2013 CAF Champions League

Tournament details
- Dates: 15 February – 10 November 2013
- Teams: 56 (from 45 associations)

Final positions
- Champions: Al-Ahly (8th title)
- Runners-up: Orlando Pirates

Tournament statistics
- Matches played: 124
- Goals scored: 288 (2.32 per match)
- Top scorer(s): Alexis Yougouda Kada (7 goals)

= 2013 CAF Champions League =

The 2013 CAF Champions League (also known as the 2013 Orange CAF Champions League for sponsorship reasons) was the 49th edition of Africa's premier club football tournament organized by the Confederation of African Football (CAF), and the 17th edition under the current CAF Champions League format. The winner qualified for the 2013 FIFA Club World Cup, and earned the right to play in the 2014 CAF Super Cup.

In the final, defending champions Al-Ahly of Egypt defeated Orlando Pirates of South Africa, and were crowned African club champions for a record-extending eighth time.

**Given information:**
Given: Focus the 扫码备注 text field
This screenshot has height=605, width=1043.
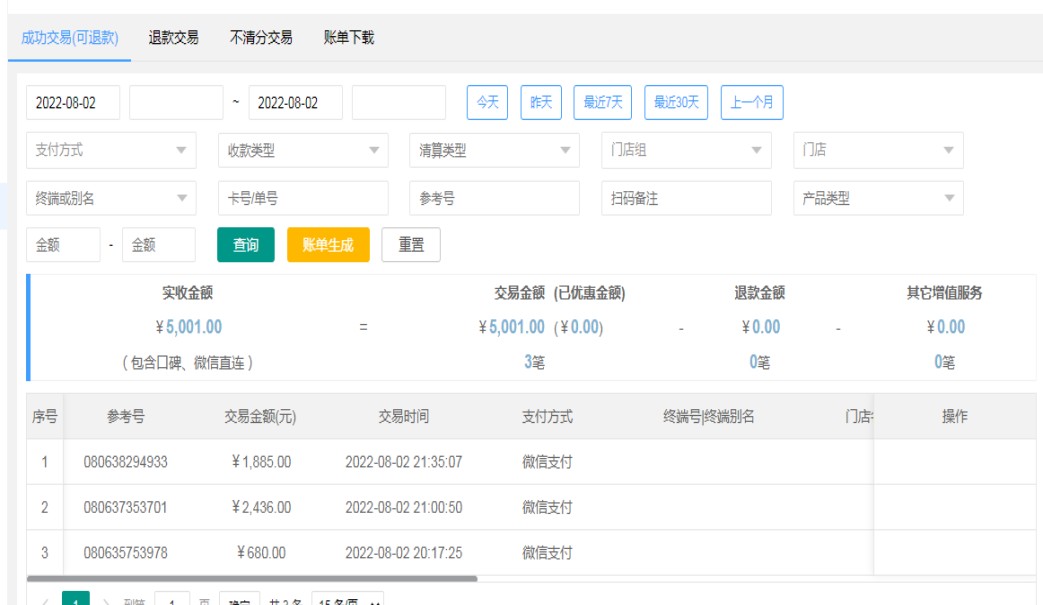Looking at the screenshot, I should 686,198.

**The task:**
According to the 2013 CAF Champions League text, which club finished as runner-up? These lines have no connection to the 2013 CAF Champions League text.

**Answer to the problem:**
Orlando Pirates of South Africa.